• SOURCE EXTRACT
Fractions and Percentages as Operators
Need to work out a sale discount, or how much flour to use when you’re halving a recipe? Using fractions and percentages to find a part of an amount is a key skill for daily life and your GCSE Maths exam. This guide will show you how it’s done!
How to Find a Fraction or Percentage of an Amount
The key is to remember that in maths, the word “of” almost always means multiply. Whether you have a fraction or a percentage, you are finding a part of a whole amount.
Fractions as Operators
To find a fraction of an amount, you divide by the denominator (bottom) and multiply by the numerator (top).
- Divide by the denominator: £100 ÷ 4 = £25 (this is $\frac{1}{4}$)
- Multiply by the numerator: £25 × 3 = £75 (this is $\frac{3}{4}$)
Percentages as Operators
A percentage is just a fraction out of 100. The quickest method is to convert the percentage to a decimal and multiply.
- Convert to a decimal: $65\% = 65 \div 100 = 0.65$.
- Multiply: $0.65 \times 240 = £156$.
Using Multipliers for Percentage Change
Multipliers are a powerful shortcut for increasing or decreasing an amount by a percentage in a single step.
Percentage Increase
An increase of X% means you have 100% + X%. Convert this new percentage to a decimal multiplier.

• Records from a pointing dataset

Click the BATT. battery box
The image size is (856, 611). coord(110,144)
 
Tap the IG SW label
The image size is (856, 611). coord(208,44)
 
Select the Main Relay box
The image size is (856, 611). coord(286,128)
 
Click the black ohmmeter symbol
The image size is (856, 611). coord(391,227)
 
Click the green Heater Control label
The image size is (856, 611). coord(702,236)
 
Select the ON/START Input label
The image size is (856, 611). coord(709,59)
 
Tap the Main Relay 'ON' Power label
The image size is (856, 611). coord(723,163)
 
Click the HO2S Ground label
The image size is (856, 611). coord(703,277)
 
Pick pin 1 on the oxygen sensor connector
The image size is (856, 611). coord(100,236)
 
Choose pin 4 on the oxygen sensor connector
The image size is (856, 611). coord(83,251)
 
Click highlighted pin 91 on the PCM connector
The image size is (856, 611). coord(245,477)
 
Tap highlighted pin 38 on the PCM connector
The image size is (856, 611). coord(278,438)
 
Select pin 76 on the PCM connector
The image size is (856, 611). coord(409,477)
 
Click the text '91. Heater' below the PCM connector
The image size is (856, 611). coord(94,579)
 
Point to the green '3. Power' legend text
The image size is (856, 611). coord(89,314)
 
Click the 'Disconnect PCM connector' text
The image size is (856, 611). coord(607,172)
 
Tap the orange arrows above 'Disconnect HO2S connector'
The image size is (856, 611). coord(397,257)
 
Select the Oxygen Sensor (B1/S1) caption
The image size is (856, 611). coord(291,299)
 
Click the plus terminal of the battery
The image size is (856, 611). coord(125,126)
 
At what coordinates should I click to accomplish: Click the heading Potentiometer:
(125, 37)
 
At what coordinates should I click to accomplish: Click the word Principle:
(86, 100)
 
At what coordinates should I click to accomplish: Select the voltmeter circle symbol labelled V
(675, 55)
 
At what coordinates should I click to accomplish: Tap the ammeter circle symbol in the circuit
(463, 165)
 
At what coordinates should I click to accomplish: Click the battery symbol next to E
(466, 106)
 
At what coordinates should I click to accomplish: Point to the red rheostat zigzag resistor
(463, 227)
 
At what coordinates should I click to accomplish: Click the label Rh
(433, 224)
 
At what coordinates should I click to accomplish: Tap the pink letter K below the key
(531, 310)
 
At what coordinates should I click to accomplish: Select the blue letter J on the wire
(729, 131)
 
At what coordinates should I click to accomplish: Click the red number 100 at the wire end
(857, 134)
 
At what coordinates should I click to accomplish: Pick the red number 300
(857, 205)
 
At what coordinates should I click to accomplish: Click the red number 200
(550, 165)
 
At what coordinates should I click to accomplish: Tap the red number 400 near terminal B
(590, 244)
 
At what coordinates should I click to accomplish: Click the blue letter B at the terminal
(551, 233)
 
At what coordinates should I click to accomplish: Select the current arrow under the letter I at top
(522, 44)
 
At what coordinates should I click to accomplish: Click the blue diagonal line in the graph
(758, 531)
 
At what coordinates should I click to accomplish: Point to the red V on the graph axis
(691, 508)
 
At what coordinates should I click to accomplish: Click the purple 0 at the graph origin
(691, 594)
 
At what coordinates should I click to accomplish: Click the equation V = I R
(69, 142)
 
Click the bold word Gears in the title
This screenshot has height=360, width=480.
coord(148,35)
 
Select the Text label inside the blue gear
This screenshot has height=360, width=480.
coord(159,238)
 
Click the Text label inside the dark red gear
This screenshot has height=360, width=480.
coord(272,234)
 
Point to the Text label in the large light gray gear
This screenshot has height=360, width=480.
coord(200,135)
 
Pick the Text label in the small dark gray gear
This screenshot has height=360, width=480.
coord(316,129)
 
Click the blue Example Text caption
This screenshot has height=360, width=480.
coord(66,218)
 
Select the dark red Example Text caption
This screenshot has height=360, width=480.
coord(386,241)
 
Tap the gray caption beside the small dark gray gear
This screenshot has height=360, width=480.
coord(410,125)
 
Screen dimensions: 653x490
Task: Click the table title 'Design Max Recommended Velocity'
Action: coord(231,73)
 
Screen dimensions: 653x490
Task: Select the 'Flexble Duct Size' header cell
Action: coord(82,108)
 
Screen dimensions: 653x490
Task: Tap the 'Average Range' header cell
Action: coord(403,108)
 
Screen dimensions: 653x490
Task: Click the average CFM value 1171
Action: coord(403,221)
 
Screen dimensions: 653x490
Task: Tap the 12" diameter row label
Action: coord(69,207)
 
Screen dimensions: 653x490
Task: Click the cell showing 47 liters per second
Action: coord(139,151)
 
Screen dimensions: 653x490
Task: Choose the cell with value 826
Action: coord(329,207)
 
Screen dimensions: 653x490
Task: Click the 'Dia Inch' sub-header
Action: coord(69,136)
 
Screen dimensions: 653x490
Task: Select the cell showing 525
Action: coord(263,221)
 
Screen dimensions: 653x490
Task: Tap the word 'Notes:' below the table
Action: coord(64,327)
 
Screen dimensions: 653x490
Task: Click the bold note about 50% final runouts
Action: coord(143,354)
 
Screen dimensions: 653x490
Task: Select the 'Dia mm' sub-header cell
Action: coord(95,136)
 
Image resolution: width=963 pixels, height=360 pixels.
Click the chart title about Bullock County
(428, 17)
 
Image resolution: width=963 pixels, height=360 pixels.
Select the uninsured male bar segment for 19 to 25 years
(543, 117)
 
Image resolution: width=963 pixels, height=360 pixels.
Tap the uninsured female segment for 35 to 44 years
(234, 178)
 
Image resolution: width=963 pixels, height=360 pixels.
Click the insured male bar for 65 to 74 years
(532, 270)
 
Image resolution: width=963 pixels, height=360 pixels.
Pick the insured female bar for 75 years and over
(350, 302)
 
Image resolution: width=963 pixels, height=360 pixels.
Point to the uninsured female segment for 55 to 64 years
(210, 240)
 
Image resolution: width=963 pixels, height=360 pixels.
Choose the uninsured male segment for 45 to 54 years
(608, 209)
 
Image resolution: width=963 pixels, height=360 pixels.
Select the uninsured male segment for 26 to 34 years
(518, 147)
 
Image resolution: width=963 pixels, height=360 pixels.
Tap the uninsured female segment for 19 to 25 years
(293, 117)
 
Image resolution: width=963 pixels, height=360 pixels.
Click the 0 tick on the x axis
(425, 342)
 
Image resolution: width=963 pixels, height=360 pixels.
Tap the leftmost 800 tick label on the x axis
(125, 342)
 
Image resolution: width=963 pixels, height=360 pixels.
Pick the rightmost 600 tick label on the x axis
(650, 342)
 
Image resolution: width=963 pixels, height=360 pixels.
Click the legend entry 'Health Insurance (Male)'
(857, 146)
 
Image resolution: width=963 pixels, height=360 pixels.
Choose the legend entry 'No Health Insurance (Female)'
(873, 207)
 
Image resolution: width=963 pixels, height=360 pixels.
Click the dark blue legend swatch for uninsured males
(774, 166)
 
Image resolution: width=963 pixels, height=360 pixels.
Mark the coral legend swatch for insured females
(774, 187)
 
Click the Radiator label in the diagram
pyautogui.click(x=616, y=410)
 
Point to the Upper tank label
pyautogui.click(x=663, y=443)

• GOAL A
List every heading in the page on fractions and percentages as operators, including its title.
• GOAL B
Answer these questions from the page on fractions and percentages as operators:
(i) What does the word "of" almost always mean in maths?
(ii) What decimal does 65% become when converted?
(iii) What can multipliers do in a single step?
• GOAL C
Carry the page on fractions and percentages as operators on past its final sentence. Keep its textbook style and its use of worked steps.
None of the work here needs the material.

• EXPECTED ANSWER A
Fractions and Percentages as Operators
How to Find a Fraction or Percentage of an Amount
Fractions as Operators
Percentages as Operators
Using Multipliers for Percentage Change
Percentage Increase

• EXPECTED ANSWER B
(i) Multiply.
(ii) 0.65.
(iii) They can increase or decrease an amount by a percentage.

• EXPECTED ANSWER C
Example: Increase £80 by 15%
- New percentage = 100% + 15% = 115%.
- Multiplier = $115 \div 100 = 1.15$.
- Calculation: $1.15 \times 80 = £92$.
Percentage Decrease
A decrease of X% means you have 100% – X% remaining. Convert this to a decimal multiplier.
Example: Decrease 300 students by 12%
- Remaining percentage = 100% – 12% = 88%.
- Multiplier = $88 \div 100 = 0.88$.
- Calculation: $0.88 \times 300 = 264$ students.
Tutor Insights
🤔 Common Misunderstandings
- Mixing up ‘find X%’ and ‘increase by X%’. Students often find the percentage but forget to add it to (or subtract it from) the original amount. Multipliers help prevent this.
- Incorrect multipliers. Using 0.20 for a 20% increase instead of 1.20. Remember to start with the original 100% (which is 1).
📝 Common Exam Mistakes
- Not showing working. On non-calculator papers, you must show your method (e.g., finding 10%) to get full marks.
- Forgetting units. A simple mistake that can cost a mark. Always include £, kg, m, etc. in your final answer.
- Calculation errors under pressure. Double-check your arithmetic.
Practice Questions
- Calculate $\frac{2}{3}$ of £108. (Non-calculator)
- Find 30% of 150 grams. (Non-calculator)
- Increase 60 by 20%. (Use a multiplier)
- Decrease 250 metres by 4%. (Use a multiplier)
- A recipe calls for 400g of flour. You only want to make $\frac{3}{4}$ of it. How much flour do you need?
- A budget of £350 is for a school trip. 60% is spent on transport, and $\frac{1}{4}$ of the remaining money is spent on snacks. How much money is left?
Show Answers
- Working: £108 ÷ 3 = £36. Then £36 × 2 = £72.
Answer: £72. - Working: 10% of 150 = 15. Then 3 × 15 = 45.
Answer: 45 grams. - Working: Multiplier for a 20% increase is 1.2. $1.2 \times 60 = 72$.
Answer: 72. - Working: Multiplier for a 4% decrease is 0.96. $0.96 \times 250 = 240$.
Answer: 240 metres. - Working: $(400 \div 4) \times 3 = 100 \times 3 = 300$.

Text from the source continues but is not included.